§ **DOCUMENT SECTION**
-- Begin --

A federal judge has blocked Rhode Island from issuing new cannabis retail licenses, freezing a lottery process and leaving dozens of applicants in limbo.

4 min read

PROVIDENCE, A federal judge has blocked Rhode Island from handing out new cannabis retail licenses, throwing the state’s licensing lottery into limbo and leaving dozens of applicants in a costly holding pattern with no clear end in sight.

U.S. District Court Judge Melissa DuBose issued a preliminary injunction last week that bars the Rhode Island Cannabis Control Commission from running its planned lottery for 20 new retail licenses. The order goes further than just stopping the drawing. DuBose’s ruling prevents the commission from even reviewing applications while the legal challenge plays out.

-- End --

§ **MATERIAL**
-- Begin --

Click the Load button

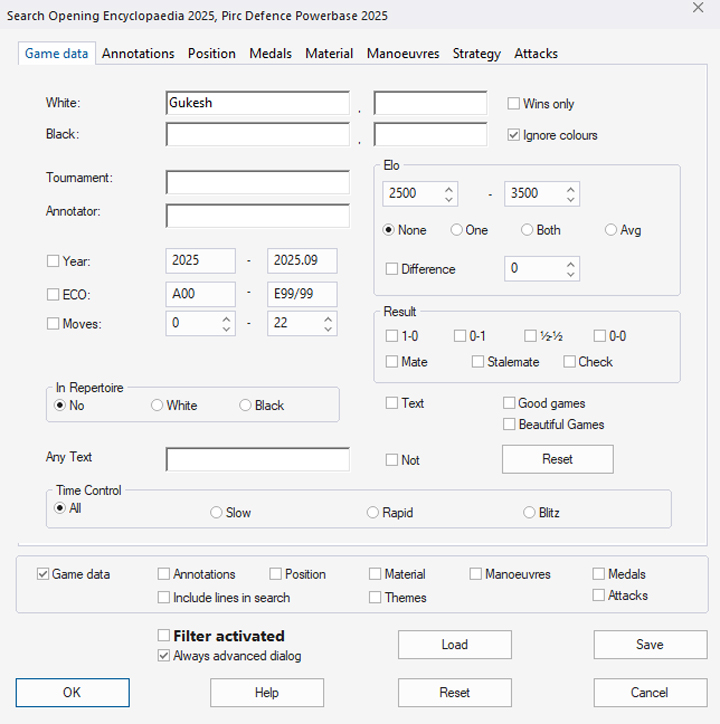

-- End --

§ **REQUIREMENTS**
a – In the article on Rhode Island's cannabis licenses, how many new retail licenses was the blocked lottery meant to award?
b – Carry on with the article about the Rhode Island cannabis licensing injunction, picking up right after its final sentence.

§ **ANSWERS FOR THE EXERCISE**
a – 20

b –
The case goes back to 2024, when a California entrepreneur sued the commission over Rhode Island’s residency requirements for cannabis retailers. The state’s rules effectively gave priority to in-state residents when awarding licenses. A Florida resident filed a separate lawsuit that same year. Then in 2025, a second California resident joined the pile. All three suits make essentially the same argument: that Rhode Island’s residency rules violate the Commerce Clause of the U.S. Constitution, which prohibits states from discriminating against out-of-state economic actors.

That legal theory isn’t new. Courts have knocked down residency requirements in cannabis licensing in other states, too. Still, Rhode Island pressed forward with its rules, and now the commission is paying the price for that bet.

Charon Rose, a spokesperson for the commission, told the Rhode Island Current that “the commission is not in a position to provide a definitive timeline” following the order, adding that “additional guidance would be provided as it becomes available.”

A non-answer, essentially.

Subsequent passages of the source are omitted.